Noch am gleichen Sonntag ging die brutale Prügelattacke in ganz Deutschland durch die Medien. In der Woche darauf wurden die Berichte immer weiter intensiviert. Es ging darum, aus welcher Disco Jonny gekommen war. Und darum, in welchem Club die Täter vermutlich gefeiert hatten. Und um Jonnys genaue Todesursache, ebenso um Kazes Verletzungen und um die vermutliche Anzahl der Täter. Doch Hinweise auf deren „südländisches“ Aussehen lieferten Zeitung und Rundfunk nur ganz selten, obwohl die Polizei schon früh von einem türkischen Hintergrund ausging. Erst Wochen später – als Bild den Haupttäter in der Türkei ausgemacht hatte – war dieses Tabu für alle Medien gebrochen.

Ist es wirklich diskriminierend, die Herkunft zu erwähnen? Machen sich Medien in solchen Fällen tatsächlich des Rassismus schuldig? Das sagen die Richtlinien des deutschen Presserates: „Besonders ist zu beachten ist, dass die Erwähnung Vorurteile gegenüber  Minderheiten schüren könnte.“ So steht es in Ziffer 12 des Pressekodexes, auf dessen Grundlage der Presserat gelegentlich Journalisten in die Schranken weist.

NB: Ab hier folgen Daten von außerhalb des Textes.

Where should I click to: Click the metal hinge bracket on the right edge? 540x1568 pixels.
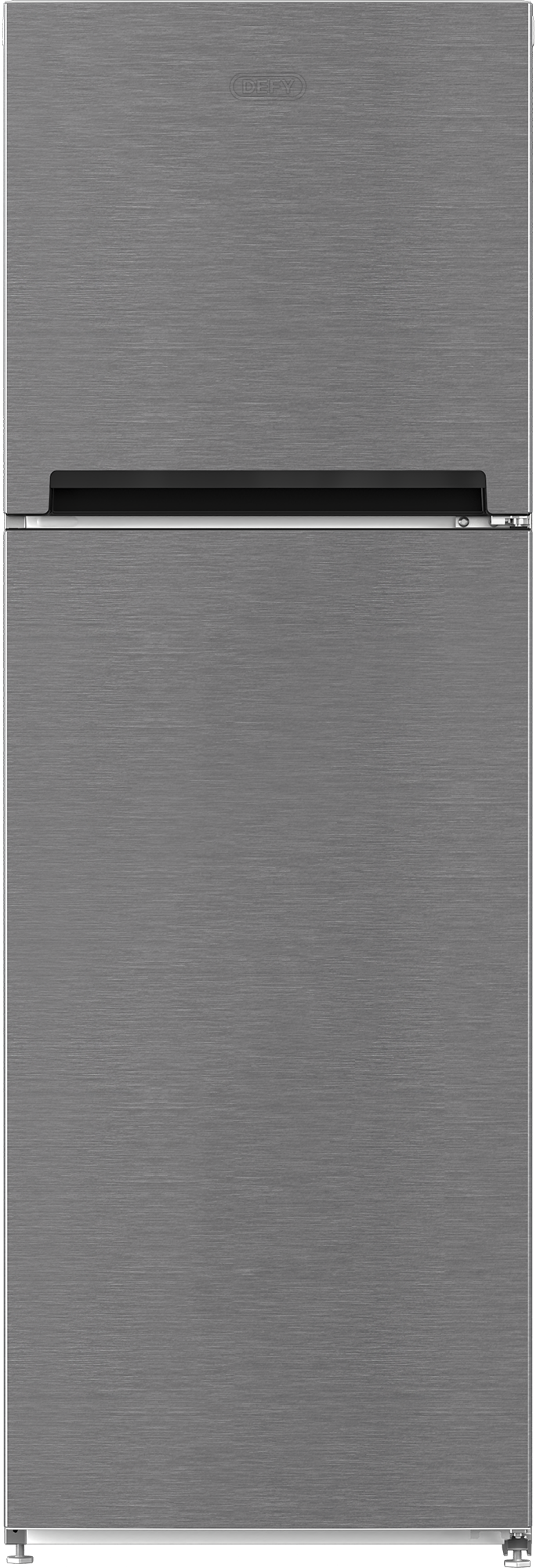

Wenn in Leipzig oder Dresden ausländische Mitbürger angegriffen und schwer verletzt werden, stürzen sich Zeitungen offensiv auf die Herkunft der Täter. So nehmen hochengagierte Journalisten gern sächsische Kleinstädte nahe der polnischen Grenze ins Visier. Man habe schon immer gewusst, dass diese „rechte Hochburg solch braune Brut hervorbringen“ würde. Die traditionsreiche Seite 3 im Berliner Tagesspiegel wetteifert mit der Süddeutschen um jedes noch so kleine Detail. Auf welche Schule sind die jungen Täter gegangen? In welchem Jugendclub hingen sie ab? Lernten sie sich erst in der Fahrschule kennen? Und ist der Betreiber dieser Fahrschule NPD-Mitglied? Sind ihre Väter arbeitslose Handwerker oder ihre Mütter alleinerziehend? Ach ja, Sachsen ist als einziges Ost-Land recht christlich – fragen wir also den Pfarrer: Hatten Sie die Täter damals als Konfirmanden? Haben Sie schon damals an ihnen verzweifelt? Wann hatte Täter A seine erste Freundin, und war Täter B ein verkappter Schwuler? Selbst die Unschuldsvermutung wird hierbei höchst stiefmütterlich behandelt.

Manche Einwohner dieser Kleinstädte, durchaus auch Ostdeutsche insgesamt, könnten sich diskriminiert fühlen angesichts solcher serienhaften Berichte. Bezüglich der türkischen Herkunft von Jonnys Totschlägern legten Journalisten den Pressekodex deutlich penibler aus. Das deckt sich auch mit meinen eigenen Erfahrungen in diversen Redaktionen. Als freier Mitarbeiter nordrhein-westfälischer Tageszeitungen verinnerlichte ich zwangsläufig dieses Ungleichgewicht journalistischer Gepflogenheiten.

Die jährliche Polizeiliche Kriminalstatistik (PKS) von Berlin ist ein dickes Werk von rund 200 Seiten. Hochrelevantes zur Ausländerkriminalität enthält ein Unterkapitel des hinteren Teils. Für verschiedenste Arten von Delikten ist dort der Anteil ausländischer Tatverdächtiger aufgelistet. Dieser beträgt bezogen auf alle Straftaten 34,3 Prozent. Bei illegalem Heroinhandel beträgt der Anteil ausländischer Tatverdächtiger sogar 83,3 Prozent und bei Taschendiebstahl 75,5 Prozent. Richtig interessant werden diese Zahlen erst durch Vergleich mit einem anderen Wert, nämlich mit dem Ausländeranteil an der Einwohnerschaft Berlins: Der Ausländeranteil der melderechtlich registrierten Einwohner in unserer Hauptstadt beträgt 13,7 Prozent.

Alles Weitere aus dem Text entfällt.